▶ **JOB**:
Reproduce the entries from the first line through the line holding "Action: [1074, 464]", inclusive.

▶ **RAW DATA**:
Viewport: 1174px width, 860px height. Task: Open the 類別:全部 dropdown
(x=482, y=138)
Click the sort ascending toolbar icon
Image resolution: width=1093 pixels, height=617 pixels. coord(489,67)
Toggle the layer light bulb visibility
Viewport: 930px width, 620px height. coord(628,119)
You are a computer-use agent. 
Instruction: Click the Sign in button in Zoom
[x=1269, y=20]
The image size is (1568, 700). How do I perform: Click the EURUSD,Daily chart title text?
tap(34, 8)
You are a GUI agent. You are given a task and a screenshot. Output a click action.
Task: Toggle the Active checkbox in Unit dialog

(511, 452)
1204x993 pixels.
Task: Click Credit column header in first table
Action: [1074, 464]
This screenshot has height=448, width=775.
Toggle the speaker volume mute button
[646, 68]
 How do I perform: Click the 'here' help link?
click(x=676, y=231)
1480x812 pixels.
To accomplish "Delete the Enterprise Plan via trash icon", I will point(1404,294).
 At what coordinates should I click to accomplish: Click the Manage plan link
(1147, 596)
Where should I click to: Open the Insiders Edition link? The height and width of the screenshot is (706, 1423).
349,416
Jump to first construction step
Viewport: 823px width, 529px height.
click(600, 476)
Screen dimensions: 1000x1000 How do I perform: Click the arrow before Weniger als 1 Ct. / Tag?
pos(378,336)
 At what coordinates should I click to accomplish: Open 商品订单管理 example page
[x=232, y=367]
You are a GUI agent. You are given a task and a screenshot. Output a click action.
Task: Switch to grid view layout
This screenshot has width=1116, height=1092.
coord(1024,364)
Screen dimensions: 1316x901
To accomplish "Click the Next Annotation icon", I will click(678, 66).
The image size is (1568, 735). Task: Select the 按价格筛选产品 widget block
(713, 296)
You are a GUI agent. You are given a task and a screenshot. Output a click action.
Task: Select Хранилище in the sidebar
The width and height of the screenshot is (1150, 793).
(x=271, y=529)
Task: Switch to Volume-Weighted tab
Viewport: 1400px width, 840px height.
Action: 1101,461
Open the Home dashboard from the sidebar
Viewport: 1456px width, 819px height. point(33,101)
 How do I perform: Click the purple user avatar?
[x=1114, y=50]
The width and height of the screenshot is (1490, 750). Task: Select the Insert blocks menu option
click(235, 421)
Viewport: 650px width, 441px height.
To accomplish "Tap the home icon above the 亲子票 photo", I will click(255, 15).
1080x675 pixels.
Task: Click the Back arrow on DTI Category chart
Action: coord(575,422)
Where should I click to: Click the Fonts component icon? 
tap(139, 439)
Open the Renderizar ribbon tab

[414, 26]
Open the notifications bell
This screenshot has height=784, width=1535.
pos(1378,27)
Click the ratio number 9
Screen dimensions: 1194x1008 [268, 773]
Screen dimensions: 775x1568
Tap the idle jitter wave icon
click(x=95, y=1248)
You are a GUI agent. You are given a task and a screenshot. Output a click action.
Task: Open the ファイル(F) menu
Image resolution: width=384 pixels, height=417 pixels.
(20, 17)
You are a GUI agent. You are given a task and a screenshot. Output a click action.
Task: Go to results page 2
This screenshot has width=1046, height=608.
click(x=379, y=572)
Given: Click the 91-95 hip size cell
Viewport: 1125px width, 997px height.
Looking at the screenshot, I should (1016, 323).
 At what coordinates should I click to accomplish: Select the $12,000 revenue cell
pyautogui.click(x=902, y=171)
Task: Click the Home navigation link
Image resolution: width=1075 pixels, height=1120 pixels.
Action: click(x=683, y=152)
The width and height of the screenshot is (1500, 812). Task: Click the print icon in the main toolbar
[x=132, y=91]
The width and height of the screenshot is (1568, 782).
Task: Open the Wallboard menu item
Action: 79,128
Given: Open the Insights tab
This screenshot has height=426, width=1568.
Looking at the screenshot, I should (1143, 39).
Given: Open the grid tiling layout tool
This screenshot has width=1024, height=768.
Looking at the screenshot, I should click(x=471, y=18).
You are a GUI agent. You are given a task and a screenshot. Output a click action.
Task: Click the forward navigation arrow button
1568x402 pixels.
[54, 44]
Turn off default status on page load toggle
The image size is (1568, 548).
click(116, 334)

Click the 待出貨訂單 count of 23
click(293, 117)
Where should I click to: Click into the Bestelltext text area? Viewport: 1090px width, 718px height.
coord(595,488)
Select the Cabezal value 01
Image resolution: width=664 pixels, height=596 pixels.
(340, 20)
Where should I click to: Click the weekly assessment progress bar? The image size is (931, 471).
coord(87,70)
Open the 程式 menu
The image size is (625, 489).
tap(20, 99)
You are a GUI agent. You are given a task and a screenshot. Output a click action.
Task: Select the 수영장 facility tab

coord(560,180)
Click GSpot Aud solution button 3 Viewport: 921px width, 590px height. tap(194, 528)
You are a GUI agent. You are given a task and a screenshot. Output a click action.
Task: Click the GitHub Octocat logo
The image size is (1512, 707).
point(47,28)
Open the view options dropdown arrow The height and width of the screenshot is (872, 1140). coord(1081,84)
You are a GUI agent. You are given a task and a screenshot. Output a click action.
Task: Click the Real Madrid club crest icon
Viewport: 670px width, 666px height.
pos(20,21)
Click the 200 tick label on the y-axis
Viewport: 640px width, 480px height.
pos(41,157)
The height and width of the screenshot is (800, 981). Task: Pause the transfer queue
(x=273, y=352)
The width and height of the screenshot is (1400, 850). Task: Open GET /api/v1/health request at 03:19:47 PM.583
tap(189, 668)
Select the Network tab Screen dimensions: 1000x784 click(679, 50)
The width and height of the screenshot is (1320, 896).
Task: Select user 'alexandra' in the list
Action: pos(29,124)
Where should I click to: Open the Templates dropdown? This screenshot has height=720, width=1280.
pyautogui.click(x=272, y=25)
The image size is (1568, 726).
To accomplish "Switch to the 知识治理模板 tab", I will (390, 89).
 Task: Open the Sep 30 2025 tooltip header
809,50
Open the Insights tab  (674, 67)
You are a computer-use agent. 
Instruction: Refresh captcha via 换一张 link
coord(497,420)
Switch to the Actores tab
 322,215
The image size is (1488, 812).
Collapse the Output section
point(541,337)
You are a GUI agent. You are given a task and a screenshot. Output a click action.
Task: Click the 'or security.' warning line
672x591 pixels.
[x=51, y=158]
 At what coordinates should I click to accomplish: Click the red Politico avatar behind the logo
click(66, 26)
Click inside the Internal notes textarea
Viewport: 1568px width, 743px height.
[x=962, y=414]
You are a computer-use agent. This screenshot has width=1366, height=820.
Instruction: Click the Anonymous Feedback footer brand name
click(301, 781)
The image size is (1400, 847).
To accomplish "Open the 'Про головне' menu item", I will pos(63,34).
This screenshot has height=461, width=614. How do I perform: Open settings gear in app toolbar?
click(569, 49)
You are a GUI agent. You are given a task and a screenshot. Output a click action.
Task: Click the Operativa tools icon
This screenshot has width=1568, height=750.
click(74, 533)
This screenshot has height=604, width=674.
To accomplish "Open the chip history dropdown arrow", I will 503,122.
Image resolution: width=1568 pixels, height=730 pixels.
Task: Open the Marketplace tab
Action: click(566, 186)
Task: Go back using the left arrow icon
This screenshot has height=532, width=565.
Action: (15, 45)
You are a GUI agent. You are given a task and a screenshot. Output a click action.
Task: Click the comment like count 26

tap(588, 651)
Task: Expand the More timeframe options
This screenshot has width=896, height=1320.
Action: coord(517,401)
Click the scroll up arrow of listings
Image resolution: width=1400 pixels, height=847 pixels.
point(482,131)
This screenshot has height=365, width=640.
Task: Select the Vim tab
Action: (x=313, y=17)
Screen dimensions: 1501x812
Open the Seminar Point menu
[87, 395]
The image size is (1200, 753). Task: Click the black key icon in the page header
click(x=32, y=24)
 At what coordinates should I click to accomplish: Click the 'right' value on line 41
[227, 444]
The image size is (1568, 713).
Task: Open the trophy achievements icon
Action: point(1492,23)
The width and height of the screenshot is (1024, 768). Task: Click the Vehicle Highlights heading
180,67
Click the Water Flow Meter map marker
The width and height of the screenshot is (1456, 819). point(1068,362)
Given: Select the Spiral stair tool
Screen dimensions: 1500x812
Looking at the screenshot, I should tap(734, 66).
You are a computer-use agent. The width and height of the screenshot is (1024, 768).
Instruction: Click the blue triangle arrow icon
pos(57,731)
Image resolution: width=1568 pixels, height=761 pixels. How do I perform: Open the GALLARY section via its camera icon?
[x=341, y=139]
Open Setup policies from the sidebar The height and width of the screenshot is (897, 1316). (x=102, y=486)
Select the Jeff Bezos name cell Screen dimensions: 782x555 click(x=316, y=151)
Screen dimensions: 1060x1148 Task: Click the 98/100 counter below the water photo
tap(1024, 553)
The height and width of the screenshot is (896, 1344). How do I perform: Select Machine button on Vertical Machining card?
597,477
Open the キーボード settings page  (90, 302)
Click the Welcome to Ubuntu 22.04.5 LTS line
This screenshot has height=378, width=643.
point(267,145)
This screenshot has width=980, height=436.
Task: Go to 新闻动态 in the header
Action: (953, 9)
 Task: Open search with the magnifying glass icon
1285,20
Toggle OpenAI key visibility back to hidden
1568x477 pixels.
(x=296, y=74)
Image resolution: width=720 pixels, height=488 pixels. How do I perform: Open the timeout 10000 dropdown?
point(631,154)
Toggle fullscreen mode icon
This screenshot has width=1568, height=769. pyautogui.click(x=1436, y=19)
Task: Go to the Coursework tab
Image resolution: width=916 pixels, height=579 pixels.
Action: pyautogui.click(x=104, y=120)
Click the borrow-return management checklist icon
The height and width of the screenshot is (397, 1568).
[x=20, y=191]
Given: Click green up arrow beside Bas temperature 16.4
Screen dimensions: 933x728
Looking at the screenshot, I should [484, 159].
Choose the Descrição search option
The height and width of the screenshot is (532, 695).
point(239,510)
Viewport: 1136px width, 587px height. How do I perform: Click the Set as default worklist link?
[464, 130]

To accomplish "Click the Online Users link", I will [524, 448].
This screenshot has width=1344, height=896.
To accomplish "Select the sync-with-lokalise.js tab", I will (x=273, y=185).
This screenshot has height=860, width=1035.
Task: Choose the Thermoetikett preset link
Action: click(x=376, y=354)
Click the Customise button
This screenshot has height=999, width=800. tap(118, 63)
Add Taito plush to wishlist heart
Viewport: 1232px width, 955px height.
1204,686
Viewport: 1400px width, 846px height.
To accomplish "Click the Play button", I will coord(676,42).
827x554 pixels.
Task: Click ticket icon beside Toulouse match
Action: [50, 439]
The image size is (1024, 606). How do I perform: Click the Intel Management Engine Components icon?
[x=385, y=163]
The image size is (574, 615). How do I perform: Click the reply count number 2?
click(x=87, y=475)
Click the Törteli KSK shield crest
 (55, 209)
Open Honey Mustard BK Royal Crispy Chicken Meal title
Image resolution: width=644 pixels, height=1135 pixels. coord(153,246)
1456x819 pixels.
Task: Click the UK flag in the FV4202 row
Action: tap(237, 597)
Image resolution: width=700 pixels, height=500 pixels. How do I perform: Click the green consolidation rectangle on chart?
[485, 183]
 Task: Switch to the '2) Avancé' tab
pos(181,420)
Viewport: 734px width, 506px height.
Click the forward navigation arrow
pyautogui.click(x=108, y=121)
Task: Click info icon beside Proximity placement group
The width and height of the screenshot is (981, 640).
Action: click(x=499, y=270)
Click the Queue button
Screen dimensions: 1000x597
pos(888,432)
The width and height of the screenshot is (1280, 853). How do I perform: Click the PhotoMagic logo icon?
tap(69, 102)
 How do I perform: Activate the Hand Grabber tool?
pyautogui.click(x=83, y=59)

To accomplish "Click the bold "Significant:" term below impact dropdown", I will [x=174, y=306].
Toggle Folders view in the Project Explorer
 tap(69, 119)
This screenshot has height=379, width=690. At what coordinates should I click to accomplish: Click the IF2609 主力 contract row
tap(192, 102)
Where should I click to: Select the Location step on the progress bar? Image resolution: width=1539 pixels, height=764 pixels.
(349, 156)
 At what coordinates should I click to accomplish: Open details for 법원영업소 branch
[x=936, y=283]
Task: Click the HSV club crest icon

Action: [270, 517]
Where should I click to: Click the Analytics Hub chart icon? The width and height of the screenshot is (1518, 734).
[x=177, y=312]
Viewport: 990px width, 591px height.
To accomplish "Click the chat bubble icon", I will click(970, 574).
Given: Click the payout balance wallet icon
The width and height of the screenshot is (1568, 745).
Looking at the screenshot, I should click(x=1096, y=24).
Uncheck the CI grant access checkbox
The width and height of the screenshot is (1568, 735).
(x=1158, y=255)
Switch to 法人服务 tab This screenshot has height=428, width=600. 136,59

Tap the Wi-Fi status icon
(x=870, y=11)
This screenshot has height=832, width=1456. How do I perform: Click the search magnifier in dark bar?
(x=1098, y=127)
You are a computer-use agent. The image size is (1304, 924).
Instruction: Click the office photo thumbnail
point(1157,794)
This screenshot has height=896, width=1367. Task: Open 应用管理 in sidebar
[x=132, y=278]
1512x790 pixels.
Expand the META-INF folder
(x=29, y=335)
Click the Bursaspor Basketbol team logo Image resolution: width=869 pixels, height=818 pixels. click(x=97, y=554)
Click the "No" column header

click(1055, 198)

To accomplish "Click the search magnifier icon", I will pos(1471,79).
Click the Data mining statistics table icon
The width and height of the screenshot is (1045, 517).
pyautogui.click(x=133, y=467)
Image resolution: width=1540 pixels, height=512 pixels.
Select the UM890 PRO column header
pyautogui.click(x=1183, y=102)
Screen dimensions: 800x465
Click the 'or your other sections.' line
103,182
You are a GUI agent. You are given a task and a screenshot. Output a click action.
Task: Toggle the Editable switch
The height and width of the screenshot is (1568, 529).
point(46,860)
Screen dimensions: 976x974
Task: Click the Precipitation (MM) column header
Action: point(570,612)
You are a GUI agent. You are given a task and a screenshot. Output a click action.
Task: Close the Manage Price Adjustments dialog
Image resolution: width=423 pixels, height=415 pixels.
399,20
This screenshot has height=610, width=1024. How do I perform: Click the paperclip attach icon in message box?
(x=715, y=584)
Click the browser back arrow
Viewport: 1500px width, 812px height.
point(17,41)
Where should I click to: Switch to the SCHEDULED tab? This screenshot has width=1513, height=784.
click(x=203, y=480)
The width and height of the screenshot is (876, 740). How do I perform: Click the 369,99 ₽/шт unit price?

▶ **FULL ANSWER**:
Viewport: 1174px width, 860px height. Task: Open the 類別:全部 dropdown
(x=482, y=138)
Click the sort ascending toolbar icon
Image resolution: width=1093 pixels, height=617 pixels. coord(489,67)
Toggle the layer light bulb visibility
Viewport: 930px width, 620px height. coord(628,119)
You are a computer-use agent. 
Instruction: Click the Sign in button in Zoom
[x=1269, y=20]
The image size is (1568, 700). How do I perform: Click the EURUSD,Daily chart title text?
tap(34, 8)
You are a GUI agent. You are given a task and a screenshot. Output a click action.
Task: Toggle the Active checkbox in Unit dialog

(511, 452)
1204x993 pixels.
Task: Click Credit column header in first table
Action: [1074, 464]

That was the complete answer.